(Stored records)
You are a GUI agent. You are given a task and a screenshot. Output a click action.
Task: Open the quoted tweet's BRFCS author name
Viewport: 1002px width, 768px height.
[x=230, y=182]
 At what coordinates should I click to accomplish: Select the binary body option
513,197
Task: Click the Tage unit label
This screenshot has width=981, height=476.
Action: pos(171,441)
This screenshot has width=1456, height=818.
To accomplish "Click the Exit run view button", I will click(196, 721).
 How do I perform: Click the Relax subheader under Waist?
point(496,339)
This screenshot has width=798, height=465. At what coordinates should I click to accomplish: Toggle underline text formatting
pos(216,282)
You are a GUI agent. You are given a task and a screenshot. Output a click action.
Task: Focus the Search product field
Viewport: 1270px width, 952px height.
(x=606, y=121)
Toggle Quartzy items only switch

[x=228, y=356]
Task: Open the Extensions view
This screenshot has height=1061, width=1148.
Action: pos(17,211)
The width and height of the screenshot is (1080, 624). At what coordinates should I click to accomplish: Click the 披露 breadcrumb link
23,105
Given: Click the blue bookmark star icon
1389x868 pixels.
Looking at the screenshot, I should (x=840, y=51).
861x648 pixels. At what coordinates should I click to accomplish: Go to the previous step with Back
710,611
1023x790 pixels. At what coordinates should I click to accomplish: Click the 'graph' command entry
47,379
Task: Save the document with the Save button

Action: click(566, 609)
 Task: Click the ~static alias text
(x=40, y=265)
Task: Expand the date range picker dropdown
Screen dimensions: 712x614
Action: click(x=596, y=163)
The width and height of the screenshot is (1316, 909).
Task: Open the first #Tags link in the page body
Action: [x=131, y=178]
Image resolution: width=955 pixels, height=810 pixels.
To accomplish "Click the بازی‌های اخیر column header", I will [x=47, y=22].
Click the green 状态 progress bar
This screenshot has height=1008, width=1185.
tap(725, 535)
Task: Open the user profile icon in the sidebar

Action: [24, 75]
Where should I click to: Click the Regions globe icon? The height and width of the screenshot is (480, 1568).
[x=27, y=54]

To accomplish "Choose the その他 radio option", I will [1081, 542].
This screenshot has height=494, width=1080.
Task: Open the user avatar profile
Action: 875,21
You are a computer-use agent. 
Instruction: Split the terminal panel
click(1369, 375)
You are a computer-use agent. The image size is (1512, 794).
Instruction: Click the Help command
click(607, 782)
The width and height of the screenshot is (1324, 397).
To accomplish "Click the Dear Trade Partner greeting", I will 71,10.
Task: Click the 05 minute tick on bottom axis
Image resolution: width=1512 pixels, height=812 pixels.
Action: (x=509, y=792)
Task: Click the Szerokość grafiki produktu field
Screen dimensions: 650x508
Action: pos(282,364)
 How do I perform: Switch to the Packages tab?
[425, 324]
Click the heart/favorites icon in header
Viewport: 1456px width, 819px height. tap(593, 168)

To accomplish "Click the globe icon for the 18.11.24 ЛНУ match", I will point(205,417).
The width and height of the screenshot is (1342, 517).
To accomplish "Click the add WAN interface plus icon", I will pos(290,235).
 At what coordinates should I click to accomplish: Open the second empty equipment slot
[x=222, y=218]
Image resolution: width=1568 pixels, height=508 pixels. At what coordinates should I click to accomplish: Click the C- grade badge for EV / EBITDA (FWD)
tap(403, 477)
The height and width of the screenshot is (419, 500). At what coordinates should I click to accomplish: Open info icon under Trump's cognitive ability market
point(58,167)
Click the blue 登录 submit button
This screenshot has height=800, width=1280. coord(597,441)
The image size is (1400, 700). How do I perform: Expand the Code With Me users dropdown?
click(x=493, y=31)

■ **Task details**: Please copy all of the records above word for word, keeping every line unchanged.

■ **Result**:
You are a GUI agent. You are given a task and a screenshot. Output a click action.
Task: Open the quoted tweet's BRFCS author name
Viewport: 1002px width, 768px height.
[x=230, y=182]
 At what coordinates should I click to accomplish: Select the binary body option
513,197
Task: Click the Tage unit label
This screenshot has width=981, height=476.
Action: pos(171,441)
This screenshot has width=1456, height=818.
To accomplish "Click the Exit run view button", I will click(196, 721).
 How do I perform: Click the Relax subheader under Waist?
point(496,339)
This screenshot has width=798, height=465. At what coordinates should I click to accomplish: Toggle underline text formatting
pos(216,282)
You are a GUI agent. You are given a task and a screenshot. Output a click action.
Task: Focus the Search product field
Viewport: 1270px width, 952px height.
(x=606, y=121)
Toggle Quartzy items only switch

[x=228, y=356]
Task: Open the Extensions view
This screenshot has height=1061, width=1148.
Action: pos(17,211)
The width and height of the screenshot is (1080, 624). At what coordinates should I click to accomplish: Click the 披露 breadcrumb link
23,105
Given: Click the blue bookmark star icon
1389x868 pixels.
Looking at the screenshot, I should (x=840, y=51).
861x648 pixels. At what coordinates should I click to accomplish: Go to the previous step with Back
710,611
1023x790 pixels. At what coordinates should I click to accomplish: Click the 'graph' command entry
47,379
Task: Save the document with the Save button

Action: click(566, 609)
 Task: Click the ~static alias text
(x=40, y=265)
Task: Expand the date range picker dropdown
Screen dimensions: 712x614
Action: click(x=596, y=163)
The width and height of the screenshot is (1316, 909).
Task: Open the first #Tags link in the page body
Action: [x=131, y=178]
Image resolution: width=955 pixels, height=810 pixels.
To accomplish "Click the بازی‌های اخیر column header", I will [x=47, y=22].
Click the green 状态 progress bar
This screenshot has height=1008, width=1185.
tap(725, 535)
Task: Open the user profile icon in the sidebar

Action: [24, 75]
Where should I click to: Click the Regions globe icon? The height and width of the screenshot is (480, 1568).
[x=27, y=54]

To accomplish "Choose the その他 radio option", I will [1081, 542].
This screenshot has height=494, width=1080.
Task: Open the user avatar profile
Action: 875,21
You are a computer-use agent. 
Instruction: Split the terminal panel
click(1369, 375)
You are a computer-use agent. The image size is (1512, 794).
Instruction: Click the Help command
click(607, 782)
The width and height of the screenshot is (1324, 397).
To accomplish "Click the Dear Trade Partner greeting", I will 71,10.
Task: Click the 05 minute tick on bottom axis
Image resolution: width=1512 pixels, height=812 pixels.
Action: (x=509, y=792)
Task: Click the Szerokość grafiki produktu field
Screen dimensions: 650x508
Action: pos(282,364)
 How do I perform: Switch to the Packages tab?
[425, 324]
Click the heart/favorites icon in header
Viewport: 1456px width, 819px height. tap(593, 168)

To accomplish "Click the globe icon for the 18.11.24 ЛНУ match", I will point(205,417).
The width and height of the screenshot is (1342, 517).
To accomplish "Click the add WAN interface plus icon", I will pos(290,235).
 At what coordinates should I click to accomplish: Open the second empty equipment slot
[x=222, y=218]
Image resolution: width=1568 pixels, height=508 pixels. At what coordinates should I click to accomplish: Click the C- grade badge for EV / EBITDA (FWD)
tap(403, 477)
The height and width of the screenshot is (419, 500). At what coordinates should I click to accomplish: Open info icon under Trump's cognitive ability market
point(58,167)
Click the blue 登录 submit button
This screenshot has height=800, width=1280. coord(597,441)
The image size is (1400, 700). How do I perform: Expand the Code With Me users dropdown?
click(x=493, y=31)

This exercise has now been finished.